I also designed the websites and promotional materials in addition to the DevEd materials itself. I wrote a good amount of tutorials on web development and other emerging media topics, too!
For large, one-off events we enjoy going a bit more independent on designs. For Collab—a mission-based acceleration we launched in 2019, I led the design of a mini-identity for the event and program.
In January 2020 we launched a compensation database for the Philippines, giving students the ability to know how they might be compensated at a company and what to expect. This product release falls in line with our Career Immersion programming and Summer Internship matching, programs we're been running since 2018.
Intern.ph is an example of a tool we've released that goes into constant use and reach. It's important for us to watch on how these materials get distributed to ensure the data is relevant to all; most submissions are referred to from outside of Deveoph.
One of our earliest major online events in 2017 was Mental Health Hacks, an online hackathon that welcomed over 100 participants from around the world to tell stories or offer solutions around the mental health space. I designed the branding and all materials for the event.

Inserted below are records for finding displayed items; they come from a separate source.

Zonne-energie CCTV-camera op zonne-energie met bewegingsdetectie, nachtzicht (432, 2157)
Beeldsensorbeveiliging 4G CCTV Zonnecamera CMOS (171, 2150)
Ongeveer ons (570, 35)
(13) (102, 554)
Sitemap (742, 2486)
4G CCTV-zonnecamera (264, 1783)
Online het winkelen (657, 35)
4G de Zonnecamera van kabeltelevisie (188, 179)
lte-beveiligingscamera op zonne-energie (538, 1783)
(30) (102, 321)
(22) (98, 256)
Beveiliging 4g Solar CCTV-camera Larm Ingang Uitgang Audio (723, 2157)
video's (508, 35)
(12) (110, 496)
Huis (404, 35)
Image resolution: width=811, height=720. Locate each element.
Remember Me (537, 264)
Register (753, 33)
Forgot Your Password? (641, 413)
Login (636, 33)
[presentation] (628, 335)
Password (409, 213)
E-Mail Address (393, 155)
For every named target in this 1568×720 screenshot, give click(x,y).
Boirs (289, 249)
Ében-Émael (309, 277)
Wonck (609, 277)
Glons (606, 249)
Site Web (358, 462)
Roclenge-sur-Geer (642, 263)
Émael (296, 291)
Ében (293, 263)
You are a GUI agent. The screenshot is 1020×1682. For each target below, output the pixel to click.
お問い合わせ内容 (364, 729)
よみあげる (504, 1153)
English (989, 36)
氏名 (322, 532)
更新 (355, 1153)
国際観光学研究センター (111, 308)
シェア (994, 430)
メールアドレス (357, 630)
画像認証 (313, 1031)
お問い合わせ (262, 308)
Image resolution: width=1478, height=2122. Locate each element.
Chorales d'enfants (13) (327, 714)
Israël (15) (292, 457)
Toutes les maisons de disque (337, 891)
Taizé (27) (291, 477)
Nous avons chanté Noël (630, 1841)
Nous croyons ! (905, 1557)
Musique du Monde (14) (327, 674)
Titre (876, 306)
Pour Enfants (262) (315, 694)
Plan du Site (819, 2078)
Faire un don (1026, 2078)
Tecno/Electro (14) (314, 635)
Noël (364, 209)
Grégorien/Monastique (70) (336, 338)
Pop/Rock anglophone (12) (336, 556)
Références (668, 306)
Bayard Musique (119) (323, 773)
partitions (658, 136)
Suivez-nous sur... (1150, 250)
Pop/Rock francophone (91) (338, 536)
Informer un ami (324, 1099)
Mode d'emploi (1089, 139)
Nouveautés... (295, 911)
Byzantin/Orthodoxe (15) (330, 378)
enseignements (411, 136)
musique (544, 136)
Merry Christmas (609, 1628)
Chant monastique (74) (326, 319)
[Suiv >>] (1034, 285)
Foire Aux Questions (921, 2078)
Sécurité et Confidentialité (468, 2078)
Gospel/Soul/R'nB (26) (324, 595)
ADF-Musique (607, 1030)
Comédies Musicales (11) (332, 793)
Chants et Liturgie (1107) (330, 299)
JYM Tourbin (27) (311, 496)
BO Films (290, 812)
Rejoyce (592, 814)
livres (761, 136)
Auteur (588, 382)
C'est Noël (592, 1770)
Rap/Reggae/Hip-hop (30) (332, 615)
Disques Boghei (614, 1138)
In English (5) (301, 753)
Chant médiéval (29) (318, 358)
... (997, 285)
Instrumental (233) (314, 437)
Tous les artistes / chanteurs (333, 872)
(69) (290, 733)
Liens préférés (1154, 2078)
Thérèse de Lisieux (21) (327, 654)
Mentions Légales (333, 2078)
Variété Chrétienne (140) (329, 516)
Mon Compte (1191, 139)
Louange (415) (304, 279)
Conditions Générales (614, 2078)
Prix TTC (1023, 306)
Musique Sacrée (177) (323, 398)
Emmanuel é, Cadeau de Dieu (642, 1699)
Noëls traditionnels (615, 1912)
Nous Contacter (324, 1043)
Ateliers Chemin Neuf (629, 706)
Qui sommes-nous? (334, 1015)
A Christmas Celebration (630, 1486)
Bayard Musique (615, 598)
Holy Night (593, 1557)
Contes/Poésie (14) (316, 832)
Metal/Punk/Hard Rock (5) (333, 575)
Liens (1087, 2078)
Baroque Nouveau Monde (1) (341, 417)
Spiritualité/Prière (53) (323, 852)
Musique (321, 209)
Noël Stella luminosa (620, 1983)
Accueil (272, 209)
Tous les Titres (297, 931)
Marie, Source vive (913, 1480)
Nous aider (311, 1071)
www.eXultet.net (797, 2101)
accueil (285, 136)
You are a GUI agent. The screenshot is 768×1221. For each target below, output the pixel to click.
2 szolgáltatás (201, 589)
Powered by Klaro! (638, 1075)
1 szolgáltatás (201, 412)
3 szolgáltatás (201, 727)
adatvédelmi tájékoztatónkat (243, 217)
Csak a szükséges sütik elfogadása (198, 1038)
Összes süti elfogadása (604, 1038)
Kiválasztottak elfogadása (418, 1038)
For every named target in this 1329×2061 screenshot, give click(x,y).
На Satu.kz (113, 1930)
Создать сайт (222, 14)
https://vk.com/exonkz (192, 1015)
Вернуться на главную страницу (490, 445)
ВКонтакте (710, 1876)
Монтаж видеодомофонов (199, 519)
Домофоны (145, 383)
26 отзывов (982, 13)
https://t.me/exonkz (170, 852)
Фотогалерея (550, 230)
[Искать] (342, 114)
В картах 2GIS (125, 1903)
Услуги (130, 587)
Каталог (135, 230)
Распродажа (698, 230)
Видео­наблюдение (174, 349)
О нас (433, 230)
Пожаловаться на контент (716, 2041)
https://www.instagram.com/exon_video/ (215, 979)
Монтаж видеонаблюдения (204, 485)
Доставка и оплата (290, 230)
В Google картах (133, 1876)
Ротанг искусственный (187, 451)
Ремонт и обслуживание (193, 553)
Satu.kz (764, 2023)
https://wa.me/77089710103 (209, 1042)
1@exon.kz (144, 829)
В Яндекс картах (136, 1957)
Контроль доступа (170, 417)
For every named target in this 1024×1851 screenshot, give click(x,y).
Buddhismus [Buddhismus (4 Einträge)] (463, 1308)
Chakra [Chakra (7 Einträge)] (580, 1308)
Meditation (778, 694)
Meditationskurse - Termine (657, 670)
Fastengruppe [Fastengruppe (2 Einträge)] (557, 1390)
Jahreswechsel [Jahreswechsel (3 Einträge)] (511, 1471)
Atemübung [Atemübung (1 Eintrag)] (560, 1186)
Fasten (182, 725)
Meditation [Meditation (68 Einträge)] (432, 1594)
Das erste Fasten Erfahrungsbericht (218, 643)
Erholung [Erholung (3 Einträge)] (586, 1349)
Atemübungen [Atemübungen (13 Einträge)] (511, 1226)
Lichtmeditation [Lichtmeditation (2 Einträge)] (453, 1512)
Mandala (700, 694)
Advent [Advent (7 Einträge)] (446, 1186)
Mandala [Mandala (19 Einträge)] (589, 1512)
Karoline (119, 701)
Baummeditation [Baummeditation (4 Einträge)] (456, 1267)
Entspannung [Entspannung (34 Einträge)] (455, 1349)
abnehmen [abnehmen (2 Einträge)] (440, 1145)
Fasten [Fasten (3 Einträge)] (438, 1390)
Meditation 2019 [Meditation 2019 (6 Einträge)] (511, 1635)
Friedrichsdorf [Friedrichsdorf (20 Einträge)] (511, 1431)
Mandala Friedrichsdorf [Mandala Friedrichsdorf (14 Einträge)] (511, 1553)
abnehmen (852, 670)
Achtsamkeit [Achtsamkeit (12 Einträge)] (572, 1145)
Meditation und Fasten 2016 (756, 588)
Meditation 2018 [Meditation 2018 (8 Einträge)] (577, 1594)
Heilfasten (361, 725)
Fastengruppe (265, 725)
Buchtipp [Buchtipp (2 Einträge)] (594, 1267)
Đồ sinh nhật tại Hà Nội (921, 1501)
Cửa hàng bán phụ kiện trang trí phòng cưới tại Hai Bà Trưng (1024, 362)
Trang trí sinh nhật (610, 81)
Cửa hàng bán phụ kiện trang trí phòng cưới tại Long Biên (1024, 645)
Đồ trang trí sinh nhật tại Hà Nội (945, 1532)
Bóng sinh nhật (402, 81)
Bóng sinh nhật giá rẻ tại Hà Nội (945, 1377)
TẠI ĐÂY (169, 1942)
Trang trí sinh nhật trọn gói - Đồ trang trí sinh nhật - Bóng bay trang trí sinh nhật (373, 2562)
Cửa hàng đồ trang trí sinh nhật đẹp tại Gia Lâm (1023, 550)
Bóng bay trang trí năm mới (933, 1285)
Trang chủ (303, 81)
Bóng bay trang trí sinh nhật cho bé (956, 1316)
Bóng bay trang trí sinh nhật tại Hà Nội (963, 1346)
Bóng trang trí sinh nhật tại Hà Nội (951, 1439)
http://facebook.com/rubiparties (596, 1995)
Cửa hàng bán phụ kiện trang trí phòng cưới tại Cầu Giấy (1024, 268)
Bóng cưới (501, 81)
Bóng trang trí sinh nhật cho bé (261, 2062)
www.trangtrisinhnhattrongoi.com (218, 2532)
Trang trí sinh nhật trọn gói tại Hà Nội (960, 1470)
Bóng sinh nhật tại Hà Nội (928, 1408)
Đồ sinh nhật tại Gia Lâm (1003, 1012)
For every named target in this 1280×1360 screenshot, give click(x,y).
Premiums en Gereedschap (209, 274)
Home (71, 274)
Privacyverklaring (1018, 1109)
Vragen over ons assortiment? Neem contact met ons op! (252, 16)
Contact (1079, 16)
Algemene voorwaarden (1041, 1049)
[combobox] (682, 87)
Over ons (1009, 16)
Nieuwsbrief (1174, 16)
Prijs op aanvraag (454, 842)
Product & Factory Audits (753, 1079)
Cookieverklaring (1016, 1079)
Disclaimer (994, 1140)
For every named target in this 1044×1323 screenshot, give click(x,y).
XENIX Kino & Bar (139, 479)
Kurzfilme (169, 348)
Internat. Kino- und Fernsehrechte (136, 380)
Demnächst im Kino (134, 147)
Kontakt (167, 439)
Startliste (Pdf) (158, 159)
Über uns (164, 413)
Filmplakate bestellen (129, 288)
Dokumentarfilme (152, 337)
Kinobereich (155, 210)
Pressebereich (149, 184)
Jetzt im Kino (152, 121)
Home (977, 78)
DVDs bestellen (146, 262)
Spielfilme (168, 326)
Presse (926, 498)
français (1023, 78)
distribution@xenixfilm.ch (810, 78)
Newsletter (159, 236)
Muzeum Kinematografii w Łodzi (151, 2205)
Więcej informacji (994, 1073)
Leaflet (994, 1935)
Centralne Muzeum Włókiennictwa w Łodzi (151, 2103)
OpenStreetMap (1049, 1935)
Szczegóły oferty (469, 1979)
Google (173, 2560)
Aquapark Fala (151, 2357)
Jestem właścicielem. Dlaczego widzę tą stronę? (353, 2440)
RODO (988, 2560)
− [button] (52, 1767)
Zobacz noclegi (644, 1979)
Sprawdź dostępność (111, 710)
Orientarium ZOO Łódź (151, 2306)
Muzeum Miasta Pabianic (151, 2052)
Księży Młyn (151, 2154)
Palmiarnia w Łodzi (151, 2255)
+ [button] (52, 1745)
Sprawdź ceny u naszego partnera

We received an incredible amount of entries and support. During the duration of the event, about 10 core members went on rotation to provide engineering, design, or simply accompaniment on a Discord server we put up to discuss the hackathon.
I was able to secure partnerships with the largest mental health advocacy groups in the Philippines who helped framed possible problem spaces and guiding material for participants, along with judging in a points system we organized.
Since founding Developh in 2016, I've been taken to speak across three continents, have talked with dozens of student teams and learned from hundreds of students about what makes innovation work, and what doesn't. I've shaped my perspective of the tech industry and look at all I do with intent and empathy shaped by the experiences of over 75,000 students we've touched. This is the most important work I do today.
This organization would not be possible with the work of over 40 core members and volunteers who have helped shaped our work and advocacy. We're constantly aligning our principles with beliefs shaped by all involved and all we try to fight for, plot events and campaigns, and more.
It's always a challenge to stand up against an ecosystem as teenagers, building new entrypoints to the technology scene out of our own. We knew nothing about networking, startups, technology, design, code, or anything at the beginning of Developh. In four years, I had grown with 40-something passionate friends and volunteers in countless ways. Somehow, this is still only the beginning.
How do your student-run organizations think about design and execute? I'd love to hear your thoughts.